Bovendien zit de sector te springen om een beter beheersbare werkdruk. Het primair onderwijs heeft het hoogste percentage burn-outklachten: 1 op de 4 leraren heeft last van burn-outklachten. We willen daar graag van af. Dat lukt niet met de extra tien miljoen euro die het kabinet voor 2018 heeft gereserveerd met dit doel: de sociale partners blijven ook tijdens de onderhandelingen proberen de budgetruimte die voor 2021 beschikbaar is naar voren te halen. Plannen voor de inzet van het extra geld liggen klaar.

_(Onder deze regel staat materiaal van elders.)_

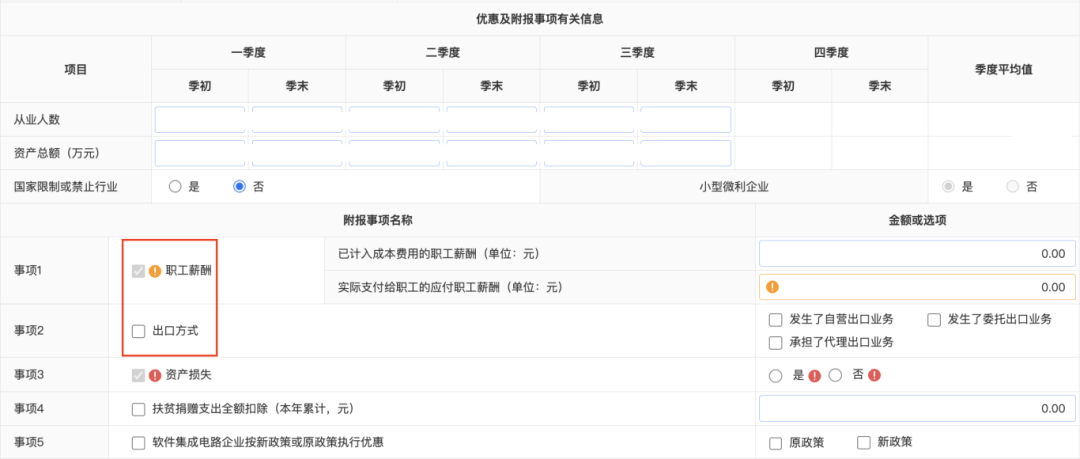Check 发生了委托出口业务 option
1080x459 pixels.
(x=934, y=320)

De problemen in het primair onderwijs zijn groot en dreigen groter te worden. Aan het eind van deze kabinetsperiode wordt het lerarentekort in de sector door het ministerie van OCW geraamd op meer dan 4000 voltijdsbanen. Voor 2027 wordt gerekend met een tekort van 11.000. Om te zorgen dat de aanwas op de pabo’s toeneemt, volstaat 270 miljoen euro niet. Dat bedrag brengt leraren in het primair onderwijs niet op hetzelfde salarisniveau als het voortgezet onderwijs.
Om een idee te geven hoe het wel zou moeten, proberen de werkgevers en de vakbonden ook tot een optionele cao te komen waarin het gewenste extra budget van 1,4 miljard euro is verwerkt.